Repeat the data. Keep each line identical.

-- Supplied data follows --

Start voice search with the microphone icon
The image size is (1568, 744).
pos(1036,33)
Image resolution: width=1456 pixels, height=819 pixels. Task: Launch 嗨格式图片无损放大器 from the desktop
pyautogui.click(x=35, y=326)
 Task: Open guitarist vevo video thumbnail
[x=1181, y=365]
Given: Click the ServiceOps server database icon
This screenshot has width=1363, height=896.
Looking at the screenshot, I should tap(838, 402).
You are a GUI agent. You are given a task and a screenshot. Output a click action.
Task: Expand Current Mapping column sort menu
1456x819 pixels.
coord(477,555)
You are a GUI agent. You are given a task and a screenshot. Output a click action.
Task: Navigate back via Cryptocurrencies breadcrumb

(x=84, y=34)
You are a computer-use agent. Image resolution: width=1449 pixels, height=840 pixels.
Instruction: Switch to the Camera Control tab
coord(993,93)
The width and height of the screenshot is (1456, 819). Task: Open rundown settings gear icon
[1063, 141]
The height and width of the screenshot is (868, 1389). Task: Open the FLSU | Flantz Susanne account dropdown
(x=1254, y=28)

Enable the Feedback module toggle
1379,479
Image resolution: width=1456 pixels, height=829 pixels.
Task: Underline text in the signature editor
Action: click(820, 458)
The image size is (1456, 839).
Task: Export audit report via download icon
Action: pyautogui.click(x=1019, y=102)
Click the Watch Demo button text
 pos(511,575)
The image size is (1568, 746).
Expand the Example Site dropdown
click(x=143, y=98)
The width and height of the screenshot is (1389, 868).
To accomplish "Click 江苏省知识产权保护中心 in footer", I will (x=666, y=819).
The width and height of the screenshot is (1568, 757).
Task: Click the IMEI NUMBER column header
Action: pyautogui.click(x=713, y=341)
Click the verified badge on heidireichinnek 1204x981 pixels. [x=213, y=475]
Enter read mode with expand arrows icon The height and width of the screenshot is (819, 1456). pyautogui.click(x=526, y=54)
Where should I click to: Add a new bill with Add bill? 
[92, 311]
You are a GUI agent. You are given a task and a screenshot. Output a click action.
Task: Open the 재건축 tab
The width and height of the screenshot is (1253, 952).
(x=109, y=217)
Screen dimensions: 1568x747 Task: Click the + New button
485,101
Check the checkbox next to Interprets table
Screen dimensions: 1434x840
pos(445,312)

-- Supplied data concluded --

--- Result of the task ---
Start voice search with the microphone icon
The image size is (1568, 744).
pos(1036,33)
Image resolution: width=1456 pixels, height=819 pixels. Task: Launch 嗨格式图片无损放大器 from the desktop
pyautogui.click(x=35, y=326)
 Task: Open guitarist vevo video thumbnail
[x=1181, y=365]
Given: Click the ServiceOps server database icon
This screenshot has width=1363, height=896.
Looking at the screenshot, I should tap(838, 402).
You are a GUI agent. You are given a task and a screenshot. Output a click action.
Task: Expand Current Mapping column sort menu
1456x819 pixels.
coord(477,555)
You are a GUI agent. You are given a task and a screenshot. Output a click action.
Task: Navigate back via Cryptocurrencies breadcrumb

(x=84, y=34)
You are a computer-use agent. Image resolution: width=1449 pixels, height=840 pixels.
Instruction: Switch to the Camera Control tab
coord(993,93)
The width and height of the screenshot is (1456, 819). Task: Open rundown settings gear icon
[1063, 141]
The height and width of the screenshot is (868, 1389). Task: Open the FLSU | Flantz Susanne account dropdown
(x=1254, y=28)

Enable the Feedback module toggle
1379,479
Image resolution: width=1456 pixels, height=829 pixels.
Task: Underline text in the signature editor
Action: click(820, 458)
The image size is (1456, 839).
Task: Export audit report via download icon
Action: pyautogui.click(x=1019, y=102)
Click the Watch Demo button text
 pos(511,575)
The image size is (1568, 746).
Expand the Example Site dropdown
click(x=143, y=98)
The width and height of the screenshot is (1389, 868).
To accomplish "Click 江苏省知识产权保护中心 in footer", I will (x=666, y=819).
The width and height of the screenshot is (1568, 757).
Task: Click the IMEI NUMBER column header
Action: pyautogui.click(x=713, y=341)
Click the verified badge on heidireichinnek 1204x981 pixels. [x=213, y=475]
Enter read mode with expand arrows icon The height and width of the screenshot is (819, 1456). pyautogui.click(x=526, y=54)
Where should I click to: Add a new bill with Add bill? 
[92, 311]
You are a GUI agent. You are given a task and a screenshot. Output a click action.
Task: Open the 재건축 tab
The width and height of the screenshot is (1253, 952).
(x=109, y=217)
Screen dimensions: 1568x747 Task: Click the + New button
485,101
Check the checkbox next to Interprets table
Screen dimensions: 1434x840
pos(445,312)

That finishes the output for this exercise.